** Start of Text excerpt **

DEV Community

loading...
Cover image for How to find an impostor binary search implementation in Python! :-)

How to find an impostor binary search implementation in Python! :-)

Anurag Pandey
・4 min read

Recently I have been working on writing STL algorithms of C++ in Python (here). I came across a typical problem, which was how to test the implementation of binary search algorithm? Let us write some tests first.
You can write tests using any Python testing framework like pytest , unittest etc, here I am using unittest which is part of Python Standard Library.

import random
import unittest

from binary_search import binary_search

class BinarySearchTestCase(unittest.TestCase):

    def test_empty(self):
        arr = []
        self.assertFalse(binary_search(arr, 5))

    def test_true(self):
        arr = [1,2,3,4,5]
        self.assertTrue(binary_search(arr, 4))

    def test_false(self):
        arr = [1,2,3,4,5]
        self.assertFalse(binary_search(arr, 99))

    def test_on_random_list_false(self):
        arr = [random.randint(-500, 500) for _ in range(500)]
        arr.sort()
        self.assertFalse(binary_search(arr, 999))

if __name__ == '__main__':
    unittest.main()
Enter fullscreen mode Exit fullscreen mode

The testcases are divided as follows:

  • Searching for any element in an empty list should result False.
  • Searching for an element present in the list should result True.
  • Searching for an element not present in the list should result False.

The above testcases seem reasonable. To be more robust about writing the testcases we should use hypothesis library which is the Python port of QuickCheck library in Haskell. You can simply install it using pip install hypothesis.

** End of Text excerpt **
** Start of Data **

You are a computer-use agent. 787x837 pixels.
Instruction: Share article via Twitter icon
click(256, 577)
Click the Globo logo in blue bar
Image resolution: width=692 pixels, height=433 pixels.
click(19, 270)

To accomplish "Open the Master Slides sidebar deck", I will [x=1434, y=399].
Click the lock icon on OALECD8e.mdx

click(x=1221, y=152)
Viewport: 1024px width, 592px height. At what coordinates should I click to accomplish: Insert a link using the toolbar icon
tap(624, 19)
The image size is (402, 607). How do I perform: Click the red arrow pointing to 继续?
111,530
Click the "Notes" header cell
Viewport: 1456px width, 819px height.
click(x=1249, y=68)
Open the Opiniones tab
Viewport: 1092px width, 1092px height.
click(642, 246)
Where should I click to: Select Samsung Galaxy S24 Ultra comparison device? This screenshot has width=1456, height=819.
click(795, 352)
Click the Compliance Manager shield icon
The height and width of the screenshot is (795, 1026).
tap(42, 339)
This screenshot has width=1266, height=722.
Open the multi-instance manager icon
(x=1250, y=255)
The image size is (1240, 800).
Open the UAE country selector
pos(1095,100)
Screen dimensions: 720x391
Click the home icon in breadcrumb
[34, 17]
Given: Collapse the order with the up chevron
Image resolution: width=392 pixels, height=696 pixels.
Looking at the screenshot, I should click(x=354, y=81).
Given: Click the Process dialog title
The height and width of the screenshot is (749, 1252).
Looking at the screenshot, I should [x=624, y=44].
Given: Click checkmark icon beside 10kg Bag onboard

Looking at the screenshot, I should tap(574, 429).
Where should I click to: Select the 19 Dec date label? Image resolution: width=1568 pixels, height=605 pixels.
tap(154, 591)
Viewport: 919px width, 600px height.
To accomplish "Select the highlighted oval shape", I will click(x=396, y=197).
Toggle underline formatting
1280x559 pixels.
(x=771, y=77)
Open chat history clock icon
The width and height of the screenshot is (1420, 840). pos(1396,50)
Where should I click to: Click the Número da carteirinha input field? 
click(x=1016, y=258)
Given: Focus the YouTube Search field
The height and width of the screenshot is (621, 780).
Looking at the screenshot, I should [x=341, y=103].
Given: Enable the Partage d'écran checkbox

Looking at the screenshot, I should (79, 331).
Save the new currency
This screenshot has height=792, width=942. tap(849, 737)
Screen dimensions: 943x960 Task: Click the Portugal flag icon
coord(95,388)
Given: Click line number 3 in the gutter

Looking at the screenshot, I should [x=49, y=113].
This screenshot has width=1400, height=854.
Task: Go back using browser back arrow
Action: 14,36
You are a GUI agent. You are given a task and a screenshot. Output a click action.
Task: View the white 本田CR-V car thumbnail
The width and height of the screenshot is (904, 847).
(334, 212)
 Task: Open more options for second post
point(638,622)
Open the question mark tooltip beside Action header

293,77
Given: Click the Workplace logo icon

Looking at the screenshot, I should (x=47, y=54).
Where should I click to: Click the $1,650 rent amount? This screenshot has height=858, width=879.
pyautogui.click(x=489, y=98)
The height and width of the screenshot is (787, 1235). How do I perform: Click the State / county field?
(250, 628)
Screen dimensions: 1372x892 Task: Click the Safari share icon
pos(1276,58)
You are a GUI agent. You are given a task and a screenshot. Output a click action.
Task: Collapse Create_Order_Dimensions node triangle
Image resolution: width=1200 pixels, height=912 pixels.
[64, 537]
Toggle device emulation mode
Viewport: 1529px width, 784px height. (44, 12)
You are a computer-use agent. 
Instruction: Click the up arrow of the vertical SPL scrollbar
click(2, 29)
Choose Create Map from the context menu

** End of Data **

Job 1 → In the article on testing a binary search in Python, why does the author suggest using the hypothesis library? Answer in one to three sentences.
Job 2 → In the article on testing a binary search in Python, what value does test_on_random_list_false search for?
Job 3 → Write the next part of the article on testing a binary search in Python, picking up after its last sentence.
The items above play no part in this work.

Written answer 1 → The author suggests hypothesis as a way to be more robust when writing the test cases. It is the Python port of Haskell's QuickCheck library and can be installed with pip install hypothesis.

Written answer 2 → It searches for 999.

Written answer 3 →
The tests using hypothesis are as below:

import random
import unittest

from hypothesis import given
import hypothesis.strategies as st

from binary_search import binary_search


class BinarySearchTestCase(unittest.TestCase):

    @given(st.integers())
    def test_empty(self, target):
        arr = []
        arr.sort()
        self.assertFalse(binary_search(arr, target))

    @given(st.lists(st.integers(), min_size=1))
    def test_binary_search_true(self, arr):
        arr.sort()
        target = random.choice(arr)
        self.assertTrue(binary_search(arr, target))

    @given(st.lists(st.integers(), min_size=1))
    def test_binary_search_false(self, arr):
        arr.sort()
        target = arr[-1] + 1
        self.assertFalse(binary_search(arr, target))

if __name__ == '__main__':
    unittest.main()
Enter fullscreen mode Exit fullscreen mode
test.py

Hypothesis automatically generates different testcases given the specification, which in this case is a list of integers.

Now the fun part is the binary search code:

def binary_search(arr, target):
    return target in arr
Enter fullscreen mode Exit fullscreen mode
binary_search.py

Let us run the test now.

$ python test.py
...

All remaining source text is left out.